◆ Exercise input
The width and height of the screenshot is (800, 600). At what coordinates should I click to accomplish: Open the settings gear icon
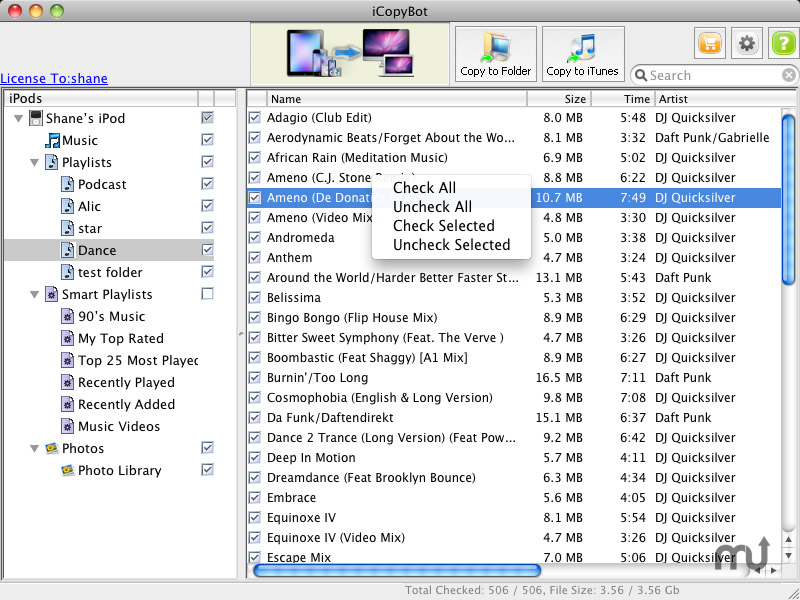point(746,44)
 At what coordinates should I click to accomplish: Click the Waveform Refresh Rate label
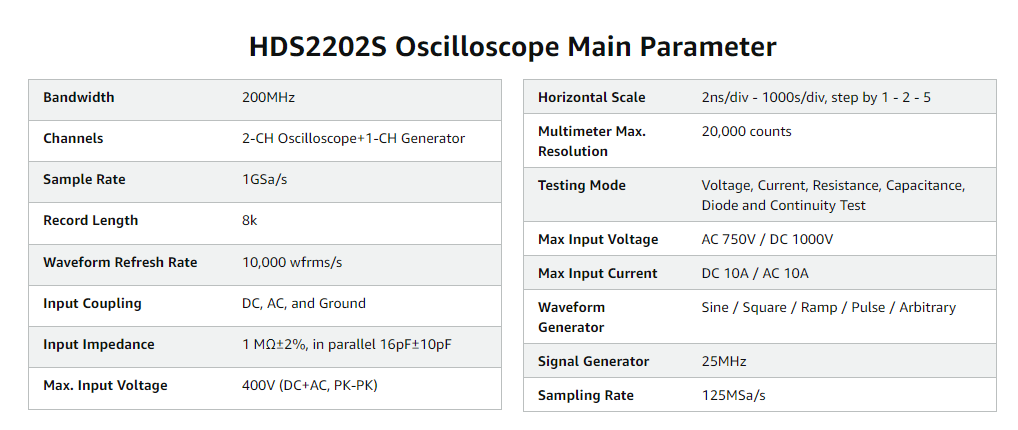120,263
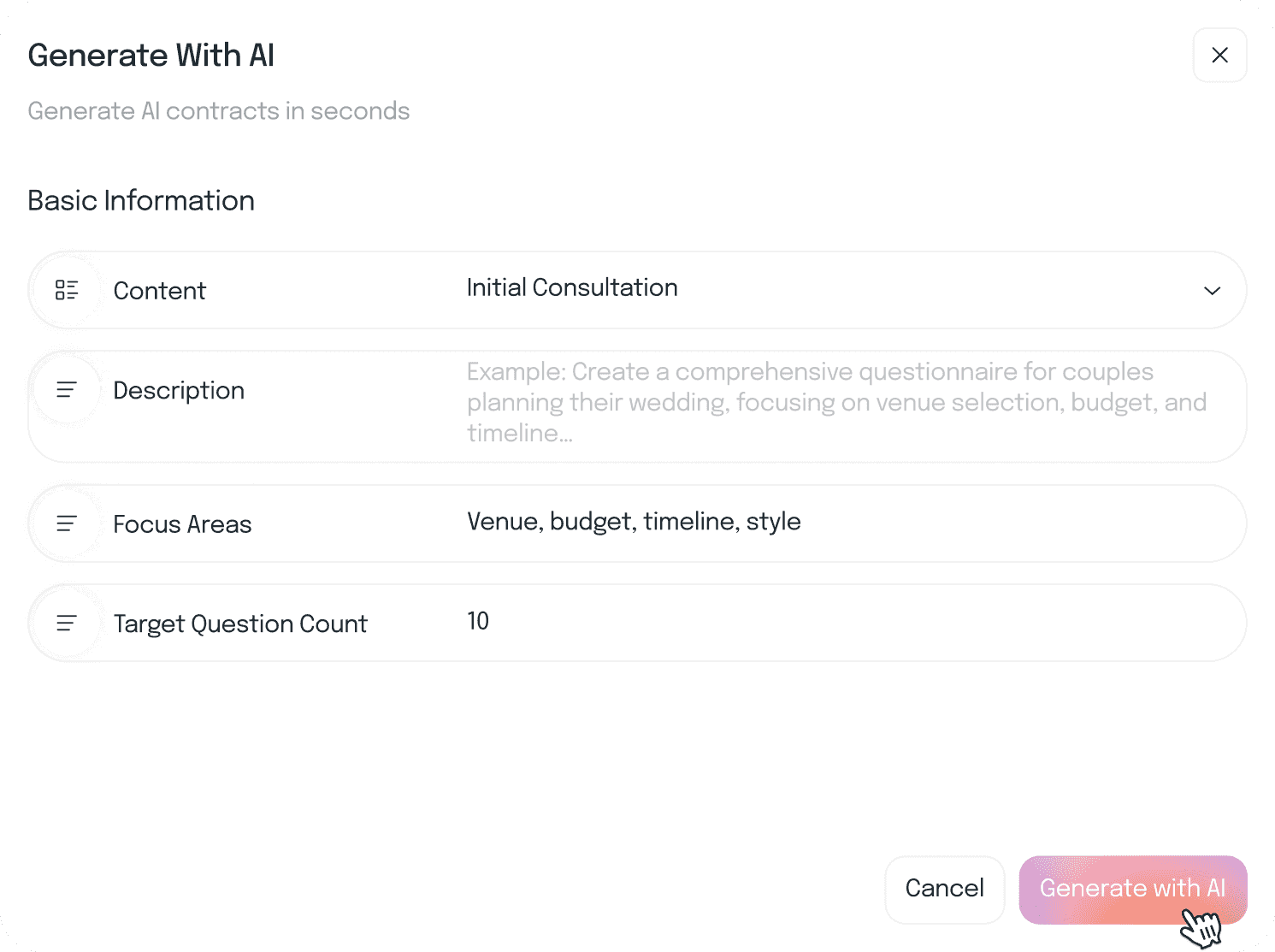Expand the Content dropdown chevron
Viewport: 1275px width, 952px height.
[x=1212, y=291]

◆ Aim of the exercise
Copy the lines above word for word, but leave the pictures out of your answer.

◆ Worked answer
The width and height of the screenshot is (800, 600). At what coordinates should I click to accomplish: Open the settings gear icon
point(746,44)
 At what coordinates should I click to accomplish: Click the Waveform Refresh Rate label
120,263
Expand the Content dropdown chevron
Viewport: 1275px width, 952px height.
[x=1212, y=291]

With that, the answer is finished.